5. The agreement put Kurdistan on the map of the world's energy. This step was criticized by Change Movement and they was against Kurds running their own natural resources, but what we are now hearing is that Kurdistan is directly going to export oil through pipeline transport in the next two months. This will create the economic and political future of Kurdistan.

Perhaps, when it is said to the sympathizers of Change Movement that you are against this, they say that they are speaking on corruptions in the oil sector, but we are telling them that the income of oil belongs to all Iraqis. If they were genuinely keen on the interests of the people of Kurdistan, so why did not talk about corruption of oil in Basra, for example, where each political party alone exports or rather smuggles oil abroad? Although in Kurdistan Region the minster of natural resources visited the head of Chang Movement and after that Prime Minister Mr. Nechirvan Barzani published oil contracts in a book on internet, why do they want to play along the lines of Hussein al-Shahristani and they are not with the Kurds having the constitutional authority to run their own resources.

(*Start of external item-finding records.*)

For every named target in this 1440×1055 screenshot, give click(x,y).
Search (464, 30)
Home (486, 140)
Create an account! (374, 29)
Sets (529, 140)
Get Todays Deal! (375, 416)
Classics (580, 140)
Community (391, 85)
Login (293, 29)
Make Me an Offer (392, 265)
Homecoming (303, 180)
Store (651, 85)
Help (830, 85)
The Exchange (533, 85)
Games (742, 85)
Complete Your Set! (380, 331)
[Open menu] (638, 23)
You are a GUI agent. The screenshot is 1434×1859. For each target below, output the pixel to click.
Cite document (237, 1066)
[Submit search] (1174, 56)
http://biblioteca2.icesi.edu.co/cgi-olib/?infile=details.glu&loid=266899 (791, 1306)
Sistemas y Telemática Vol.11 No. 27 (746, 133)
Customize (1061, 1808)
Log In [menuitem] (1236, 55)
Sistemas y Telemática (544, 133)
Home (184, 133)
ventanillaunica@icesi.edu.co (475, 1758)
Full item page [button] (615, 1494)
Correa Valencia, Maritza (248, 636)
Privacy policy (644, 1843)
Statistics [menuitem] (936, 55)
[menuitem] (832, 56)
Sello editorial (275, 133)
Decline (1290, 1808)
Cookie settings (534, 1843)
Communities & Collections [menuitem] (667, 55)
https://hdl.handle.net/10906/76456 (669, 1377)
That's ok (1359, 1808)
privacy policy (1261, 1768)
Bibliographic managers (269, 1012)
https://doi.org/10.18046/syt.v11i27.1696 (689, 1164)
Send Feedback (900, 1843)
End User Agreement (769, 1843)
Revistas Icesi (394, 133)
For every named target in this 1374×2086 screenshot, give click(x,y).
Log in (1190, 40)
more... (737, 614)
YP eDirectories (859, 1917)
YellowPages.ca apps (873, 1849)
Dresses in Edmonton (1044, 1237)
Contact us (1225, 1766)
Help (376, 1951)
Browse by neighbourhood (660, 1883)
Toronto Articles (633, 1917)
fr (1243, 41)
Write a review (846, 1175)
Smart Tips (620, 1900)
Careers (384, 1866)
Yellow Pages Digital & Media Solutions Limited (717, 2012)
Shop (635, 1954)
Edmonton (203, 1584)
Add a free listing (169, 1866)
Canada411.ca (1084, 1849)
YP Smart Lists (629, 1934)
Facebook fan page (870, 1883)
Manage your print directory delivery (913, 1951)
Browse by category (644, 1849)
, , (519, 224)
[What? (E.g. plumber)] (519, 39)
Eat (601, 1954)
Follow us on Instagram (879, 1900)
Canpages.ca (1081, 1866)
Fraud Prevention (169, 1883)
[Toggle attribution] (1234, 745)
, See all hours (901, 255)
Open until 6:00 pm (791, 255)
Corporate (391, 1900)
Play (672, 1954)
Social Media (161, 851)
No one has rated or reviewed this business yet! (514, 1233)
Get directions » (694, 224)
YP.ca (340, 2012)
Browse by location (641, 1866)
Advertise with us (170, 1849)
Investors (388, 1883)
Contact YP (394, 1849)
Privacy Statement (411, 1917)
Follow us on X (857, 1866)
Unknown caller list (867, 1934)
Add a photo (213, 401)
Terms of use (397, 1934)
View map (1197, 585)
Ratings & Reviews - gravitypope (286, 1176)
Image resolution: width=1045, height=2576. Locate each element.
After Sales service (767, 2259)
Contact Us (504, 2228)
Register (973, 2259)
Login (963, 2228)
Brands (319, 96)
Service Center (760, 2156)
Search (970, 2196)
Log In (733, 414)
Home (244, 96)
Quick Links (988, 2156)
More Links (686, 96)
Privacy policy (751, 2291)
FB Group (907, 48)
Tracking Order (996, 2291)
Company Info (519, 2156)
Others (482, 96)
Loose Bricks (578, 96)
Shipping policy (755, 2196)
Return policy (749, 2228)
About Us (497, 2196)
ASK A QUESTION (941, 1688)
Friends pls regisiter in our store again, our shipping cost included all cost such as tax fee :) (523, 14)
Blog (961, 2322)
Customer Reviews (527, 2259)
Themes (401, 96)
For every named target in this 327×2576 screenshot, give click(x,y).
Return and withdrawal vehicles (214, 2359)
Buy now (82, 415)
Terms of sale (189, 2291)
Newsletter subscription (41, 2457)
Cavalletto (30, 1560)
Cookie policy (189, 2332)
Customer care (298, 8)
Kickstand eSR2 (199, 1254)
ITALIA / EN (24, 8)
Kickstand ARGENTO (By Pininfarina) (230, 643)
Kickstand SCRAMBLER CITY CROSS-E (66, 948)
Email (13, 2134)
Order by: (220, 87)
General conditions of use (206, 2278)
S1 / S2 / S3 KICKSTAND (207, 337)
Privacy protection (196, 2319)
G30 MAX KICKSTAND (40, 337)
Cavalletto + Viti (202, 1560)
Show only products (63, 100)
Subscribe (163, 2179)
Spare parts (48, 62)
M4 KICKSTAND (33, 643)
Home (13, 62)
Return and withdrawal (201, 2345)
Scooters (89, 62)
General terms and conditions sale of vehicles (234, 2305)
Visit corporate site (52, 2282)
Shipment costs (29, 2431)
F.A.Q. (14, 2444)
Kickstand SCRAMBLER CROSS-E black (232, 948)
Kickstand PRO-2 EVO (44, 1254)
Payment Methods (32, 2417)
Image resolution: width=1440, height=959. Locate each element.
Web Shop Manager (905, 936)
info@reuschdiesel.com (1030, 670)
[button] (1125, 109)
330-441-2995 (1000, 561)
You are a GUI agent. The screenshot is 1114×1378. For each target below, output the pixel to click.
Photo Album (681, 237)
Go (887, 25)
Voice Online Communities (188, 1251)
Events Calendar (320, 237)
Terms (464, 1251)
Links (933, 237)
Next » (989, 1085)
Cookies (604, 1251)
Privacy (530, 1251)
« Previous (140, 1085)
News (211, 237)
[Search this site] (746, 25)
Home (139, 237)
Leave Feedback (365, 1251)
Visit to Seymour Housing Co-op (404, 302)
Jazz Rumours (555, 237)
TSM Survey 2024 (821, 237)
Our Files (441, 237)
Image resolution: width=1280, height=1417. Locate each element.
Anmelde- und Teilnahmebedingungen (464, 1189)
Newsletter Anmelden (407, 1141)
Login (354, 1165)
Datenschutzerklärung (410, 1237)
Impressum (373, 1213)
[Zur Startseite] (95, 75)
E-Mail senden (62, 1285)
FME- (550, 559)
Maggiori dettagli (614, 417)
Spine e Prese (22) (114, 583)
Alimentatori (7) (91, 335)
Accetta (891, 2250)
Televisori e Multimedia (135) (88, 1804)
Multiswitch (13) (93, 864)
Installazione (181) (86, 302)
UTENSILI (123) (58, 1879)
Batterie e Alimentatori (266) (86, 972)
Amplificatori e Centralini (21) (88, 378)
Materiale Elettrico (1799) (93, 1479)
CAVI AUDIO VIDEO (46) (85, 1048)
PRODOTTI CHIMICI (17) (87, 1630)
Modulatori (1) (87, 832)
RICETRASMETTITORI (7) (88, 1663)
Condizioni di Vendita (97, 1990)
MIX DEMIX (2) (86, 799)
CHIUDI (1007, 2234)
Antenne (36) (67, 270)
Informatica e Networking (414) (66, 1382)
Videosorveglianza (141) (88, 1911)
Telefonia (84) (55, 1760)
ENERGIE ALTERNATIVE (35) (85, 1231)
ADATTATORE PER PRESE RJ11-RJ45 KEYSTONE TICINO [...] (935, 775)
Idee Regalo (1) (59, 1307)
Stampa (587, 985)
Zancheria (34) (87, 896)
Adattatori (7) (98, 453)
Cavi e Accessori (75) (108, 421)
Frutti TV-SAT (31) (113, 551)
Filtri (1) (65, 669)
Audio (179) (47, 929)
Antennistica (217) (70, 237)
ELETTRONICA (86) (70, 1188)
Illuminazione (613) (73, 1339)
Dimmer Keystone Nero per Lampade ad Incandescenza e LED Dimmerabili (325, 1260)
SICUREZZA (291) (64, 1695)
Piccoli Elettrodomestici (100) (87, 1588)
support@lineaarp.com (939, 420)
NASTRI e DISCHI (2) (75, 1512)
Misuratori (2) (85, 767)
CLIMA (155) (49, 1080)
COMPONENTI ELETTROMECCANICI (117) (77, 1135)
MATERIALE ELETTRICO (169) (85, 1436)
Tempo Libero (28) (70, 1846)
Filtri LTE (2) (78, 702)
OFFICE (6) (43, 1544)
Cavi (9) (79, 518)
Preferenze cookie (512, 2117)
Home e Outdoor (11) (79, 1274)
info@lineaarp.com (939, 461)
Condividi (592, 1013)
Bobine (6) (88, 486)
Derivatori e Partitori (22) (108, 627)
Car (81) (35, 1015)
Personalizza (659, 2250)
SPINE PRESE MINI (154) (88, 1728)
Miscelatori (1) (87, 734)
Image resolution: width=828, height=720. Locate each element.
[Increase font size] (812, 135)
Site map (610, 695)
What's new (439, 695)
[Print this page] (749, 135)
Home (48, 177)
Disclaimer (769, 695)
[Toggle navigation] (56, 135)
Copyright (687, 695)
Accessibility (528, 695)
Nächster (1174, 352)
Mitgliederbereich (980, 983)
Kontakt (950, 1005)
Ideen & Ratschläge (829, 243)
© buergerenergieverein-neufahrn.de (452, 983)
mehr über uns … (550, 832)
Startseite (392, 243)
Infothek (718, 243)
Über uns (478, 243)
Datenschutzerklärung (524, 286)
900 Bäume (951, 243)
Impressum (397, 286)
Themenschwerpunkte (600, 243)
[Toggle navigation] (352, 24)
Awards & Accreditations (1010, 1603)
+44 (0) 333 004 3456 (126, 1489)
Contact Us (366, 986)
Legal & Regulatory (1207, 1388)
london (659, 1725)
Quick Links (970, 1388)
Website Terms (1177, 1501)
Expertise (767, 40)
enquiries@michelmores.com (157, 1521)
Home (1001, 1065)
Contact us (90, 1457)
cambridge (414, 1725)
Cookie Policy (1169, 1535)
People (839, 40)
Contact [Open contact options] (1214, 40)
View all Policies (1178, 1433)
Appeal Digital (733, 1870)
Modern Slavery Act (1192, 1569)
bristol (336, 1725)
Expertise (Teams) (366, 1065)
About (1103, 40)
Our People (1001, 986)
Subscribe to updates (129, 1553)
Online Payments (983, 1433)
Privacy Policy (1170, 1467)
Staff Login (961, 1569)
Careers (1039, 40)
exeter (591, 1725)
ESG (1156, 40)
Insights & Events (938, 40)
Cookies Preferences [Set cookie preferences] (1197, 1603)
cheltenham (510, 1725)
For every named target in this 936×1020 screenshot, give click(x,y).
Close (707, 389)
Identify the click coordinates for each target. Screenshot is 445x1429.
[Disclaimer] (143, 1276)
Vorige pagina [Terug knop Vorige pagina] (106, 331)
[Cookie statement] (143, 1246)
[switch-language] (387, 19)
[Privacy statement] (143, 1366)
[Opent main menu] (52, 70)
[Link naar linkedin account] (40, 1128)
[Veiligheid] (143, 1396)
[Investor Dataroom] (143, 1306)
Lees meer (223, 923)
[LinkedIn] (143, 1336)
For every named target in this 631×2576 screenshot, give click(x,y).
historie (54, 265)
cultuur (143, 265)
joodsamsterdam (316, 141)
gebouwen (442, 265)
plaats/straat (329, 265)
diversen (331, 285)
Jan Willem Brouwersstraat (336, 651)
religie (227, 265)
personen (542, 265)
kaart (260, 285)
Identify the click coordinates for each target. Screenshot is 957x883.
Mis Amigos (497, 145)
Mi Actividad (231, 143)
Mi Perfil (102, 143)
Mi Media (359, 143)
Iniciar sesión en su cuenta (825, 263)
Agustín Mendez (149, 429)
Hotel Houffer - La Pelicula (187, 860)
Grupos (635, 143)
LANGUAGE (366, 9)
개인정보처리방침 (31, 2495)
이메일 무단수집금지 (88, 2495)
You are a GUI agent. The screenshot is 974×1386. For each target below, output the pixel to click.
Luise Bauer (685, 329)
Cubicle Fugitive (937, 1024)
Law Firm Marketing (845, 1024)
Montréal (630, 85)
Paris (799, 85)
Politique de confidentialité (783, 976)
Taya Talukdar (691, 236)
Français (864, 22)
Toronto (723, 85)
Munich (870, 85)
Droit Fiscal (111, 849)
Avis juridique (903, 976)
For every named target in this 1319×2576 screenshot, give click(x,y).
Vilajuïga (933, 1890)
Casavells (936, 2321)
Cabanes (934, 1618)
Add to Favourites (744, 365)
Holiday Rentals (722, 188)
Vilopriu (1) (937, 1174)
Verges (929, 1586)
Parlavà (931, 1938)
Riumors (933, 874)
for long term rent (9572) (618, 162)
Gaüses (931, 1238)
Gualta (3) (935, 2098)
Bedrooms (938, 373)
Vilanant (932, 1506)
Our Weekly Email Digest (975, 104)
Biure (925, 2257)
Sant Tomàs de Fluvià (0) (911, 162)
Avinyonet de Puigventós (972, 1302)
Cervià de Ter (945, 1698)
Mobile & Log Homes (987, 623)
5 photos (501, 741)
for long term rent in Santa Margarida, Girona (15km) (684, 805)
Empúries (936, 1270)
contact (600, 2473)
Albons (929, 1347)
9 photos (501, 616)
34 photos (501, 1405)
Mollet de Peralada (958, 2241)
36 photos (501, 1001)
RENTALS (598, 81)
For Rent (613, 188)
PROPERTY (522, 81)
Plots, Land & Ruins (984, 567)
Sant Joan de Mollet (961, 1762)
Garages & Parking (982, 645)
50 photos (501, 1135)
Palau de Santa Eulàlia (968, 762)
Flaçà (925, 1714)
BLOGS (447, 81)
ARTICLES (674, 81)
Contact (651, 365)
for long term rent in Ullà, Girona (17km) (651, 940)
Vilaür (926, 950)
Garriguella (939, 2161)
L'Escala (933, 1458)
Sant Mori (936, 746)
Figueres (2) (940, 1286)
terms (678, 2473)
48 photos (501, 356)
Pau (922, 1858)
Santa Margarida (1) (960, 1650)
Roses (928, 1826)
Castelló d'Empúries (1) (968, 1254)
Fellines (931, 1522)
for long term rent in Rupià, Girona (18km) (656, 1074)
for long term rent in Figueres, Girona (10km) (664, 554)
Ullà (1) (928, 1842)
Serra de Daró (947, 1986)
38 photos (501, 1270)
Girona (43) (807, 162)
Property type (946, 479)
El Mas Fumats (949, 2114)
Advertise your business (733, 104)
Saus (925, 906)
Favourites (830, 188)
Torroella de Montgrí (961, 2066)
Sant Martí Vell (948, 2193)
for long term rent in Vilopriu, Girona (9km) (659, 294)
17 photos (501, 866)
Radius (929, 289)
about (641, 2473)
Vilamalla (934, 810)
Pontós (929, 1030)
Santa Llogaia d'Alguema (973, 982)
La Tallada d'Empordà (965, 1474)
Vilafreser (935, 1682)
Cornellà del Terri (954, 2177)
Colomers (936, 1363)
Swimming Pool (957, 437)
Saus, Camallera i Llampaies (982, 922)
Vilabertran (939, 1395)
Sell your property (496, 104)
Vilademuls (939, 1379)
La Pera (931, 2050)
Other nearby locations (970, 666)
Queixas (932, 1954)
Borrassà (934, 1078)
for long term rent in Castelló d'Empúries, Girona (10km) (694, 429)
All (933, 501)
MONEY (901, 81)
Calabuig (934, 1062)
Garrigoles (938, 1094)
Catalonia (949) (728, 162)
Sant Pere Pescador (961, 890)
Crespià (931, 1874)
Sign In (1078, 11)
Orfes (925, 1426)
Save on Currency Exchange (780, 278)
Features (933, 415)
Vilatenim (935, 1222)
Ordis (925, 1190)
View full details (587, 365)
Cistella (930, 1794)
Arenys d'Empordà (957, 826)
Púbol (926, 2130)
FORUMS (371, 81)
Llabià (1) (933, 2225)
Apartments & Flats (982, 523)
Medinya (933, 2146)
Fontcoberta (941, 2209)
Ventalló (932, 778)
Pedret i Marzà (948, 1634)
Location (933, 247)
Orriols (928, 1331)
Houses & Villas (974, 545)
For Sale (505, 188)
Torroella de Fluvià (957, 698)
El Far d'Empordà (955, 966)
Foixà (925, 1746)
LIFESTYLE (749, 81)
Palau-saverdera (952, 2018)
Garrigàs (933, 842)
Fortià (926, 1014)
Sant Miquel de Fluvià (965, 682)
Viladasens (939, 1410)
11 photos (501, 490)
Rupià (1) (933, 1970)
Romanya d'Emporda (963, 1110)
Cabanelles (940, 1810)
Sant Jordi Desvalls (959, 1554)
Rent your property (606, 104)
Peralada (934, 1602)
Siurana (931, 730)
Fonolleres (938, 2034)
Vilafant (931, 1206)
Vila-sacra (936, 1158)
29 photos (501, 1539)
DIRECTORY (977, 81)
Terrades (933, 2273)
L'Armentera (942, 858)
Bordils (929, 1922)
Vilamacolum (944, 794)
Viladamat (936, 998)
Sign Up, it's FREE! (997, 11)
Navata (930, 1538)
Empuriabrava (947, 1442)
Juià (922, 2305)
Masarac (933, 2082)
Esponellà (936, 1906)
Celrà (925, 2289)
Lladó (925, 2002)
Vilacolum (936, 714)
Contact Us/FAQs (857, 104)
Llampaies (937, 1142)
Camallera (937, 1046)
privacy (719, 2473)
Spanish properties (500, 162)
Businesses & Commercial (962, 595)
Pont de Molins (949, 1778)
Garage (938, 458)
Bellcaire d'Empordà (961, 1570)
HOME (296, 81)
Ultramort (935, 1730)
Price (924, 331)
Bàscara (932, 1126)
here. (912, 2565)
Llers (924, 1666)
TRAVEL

Why against the Strategic Agreement

When in the internal elections of PUK Nawshirwa Mustafa's group had not got enough votes, he announced separation from PUK. After this, he started to criticize the strategic agreement. Yet the question is, if he had not lost the election, would he have had the same attitude or else? Those who are experts and observers of internal politics of Kurdistan indicate that if he had not lost the election, he would have dealt with it tactically and he would have made the agreement as a truce in order to prepare himself for another war with KDP. When his bloc had not have a role within PUK, the stage of hostility to KDP ended. Thus, he divided the PUK and established Change Movement to continue attacking KDP. Hence, he started criticizing the strategic agreement with the aim of dissolving it. However, the division of the PUK by Mustafa was to entice the KDP so KDP would initiate in dissolving the agreement. Yet, Barzani and Talabani's logic and wisdom has proved that the agreement has served the interests of Kurds and given priority to the interests of Kurdish people rather than KDP's loss of some parliamentary seats as a result of Change Movement's separation from the PUK. When Mustafa realizes that President Barzani and KDP do not look at the agreement with partisan interests, and above all after president Talabani's illness—we hope he will recover soon—all of the parties see the attitude of Barzani and KDP: they are ready to support PUK, then Mustafa announced his full hostility to KDP, particularly in this coming election when PUK will participate with an independent list without ending the strategic agreement. This means that the Change party and Mustafa will lose this game of democracy as well. Hence, in order for this game will not happen and will not see their loss, he has started from now to disturb the situation, but it is impossible for him to make his dream of dissolving the agreement come true just like his previous dreams.